It seems like just yesterday when I was sitting in bed, drinking some herbal chamomile tea (with the perfect amount of honey, of course), and just thinking: "My life is fine right now." I thought about that word for a while. I'm happy right now. My life seems to be predictable for the most part- which I am OK with, honestly. I think it's great. I've made a great group of friends, I enjoy all the classes I'm enrolled in, and life is pretty fine in general.
But today, my parents gave us the option of moving.
My head has felt kinda bulbous and out of shape all day. My fine little world would be turned upside down. You know, if I had been given this option towards the end of my Freshman year, I would have picked it up in a heart then. Back then, I was ready for change. Then things continued to get different as 2010 evolved, and now I'm not sure what I would do without the friends I've made.

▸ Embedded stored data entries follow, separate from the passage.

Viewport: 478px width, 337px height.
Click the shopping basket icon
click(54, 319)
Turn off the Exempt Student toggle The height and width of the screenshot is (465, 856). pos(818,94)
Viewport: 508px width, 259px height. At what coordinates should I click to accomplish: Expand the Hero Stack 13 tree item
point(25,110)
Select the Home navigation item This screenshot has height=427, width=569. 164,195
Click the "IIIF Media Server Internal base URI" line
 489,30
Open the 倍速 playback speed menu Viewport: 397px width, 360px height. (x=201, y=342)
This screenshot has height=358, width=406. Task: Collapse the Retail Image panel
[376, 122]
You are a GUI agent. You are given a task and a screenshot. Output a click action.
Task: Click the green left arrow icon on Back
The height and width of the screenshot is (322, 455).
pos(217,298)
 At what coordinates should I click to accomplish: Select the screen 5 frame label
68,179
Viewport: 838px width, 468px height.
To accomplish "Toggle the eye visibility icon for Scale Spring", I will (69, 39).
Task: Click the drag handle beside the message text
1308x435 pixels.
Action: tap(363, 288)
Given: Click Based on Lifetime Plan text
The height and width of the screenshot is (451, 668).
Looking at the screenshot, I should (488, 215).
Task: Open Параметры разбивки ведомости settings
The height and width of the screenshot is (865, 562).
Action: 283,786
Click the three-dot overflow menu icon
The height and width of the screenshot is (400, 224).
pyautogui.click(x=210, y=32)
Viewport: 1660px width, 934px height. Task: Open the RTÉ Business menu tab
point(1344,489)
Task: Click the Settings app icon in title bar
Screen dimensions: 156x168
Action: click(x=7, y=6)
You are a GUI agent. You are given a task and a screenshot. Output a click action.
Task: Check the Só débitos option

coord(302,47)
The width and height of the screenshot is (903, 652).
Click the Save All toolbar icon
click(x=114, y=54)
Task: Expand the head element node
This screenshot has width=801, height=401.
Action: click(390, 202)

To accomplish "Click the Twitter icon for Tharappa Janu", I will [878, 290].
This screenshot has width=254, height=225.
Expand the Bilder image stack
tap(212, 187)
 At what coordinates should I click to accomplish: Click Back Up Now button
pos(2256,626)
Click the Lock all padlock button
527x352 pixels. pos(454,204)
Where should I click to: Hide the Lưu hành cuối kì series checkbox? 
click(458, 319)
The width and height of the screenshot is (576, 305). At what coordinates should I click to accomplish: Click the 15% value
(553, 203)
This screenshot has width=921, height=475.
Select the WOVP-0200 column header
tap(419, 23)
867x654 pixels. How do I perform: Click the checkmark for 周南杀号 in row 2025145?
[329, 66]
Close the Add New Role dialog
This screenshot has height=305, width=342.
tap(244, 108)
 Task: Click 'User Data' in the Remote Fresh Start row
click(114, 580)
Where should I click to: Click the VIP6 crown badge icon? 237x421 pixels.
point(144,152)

They've really made me who I am. I've known some people since Kindergarten and all through out middle school and high school. But the people who have really impacted me, I have just met in the past year. I don't know where I would be without them.
So basically, my past has really been affecting my future. That's I named this post Today. Right Now, The Present. Because my past choices have led me to this place, and the place I'm in right will lead me to my next place.
"Yesterday is History. Tomorrow is a Mystery. Today is a Gift, that's why it's called the Present."
Anyways- rhubarb pie is absolutely divine.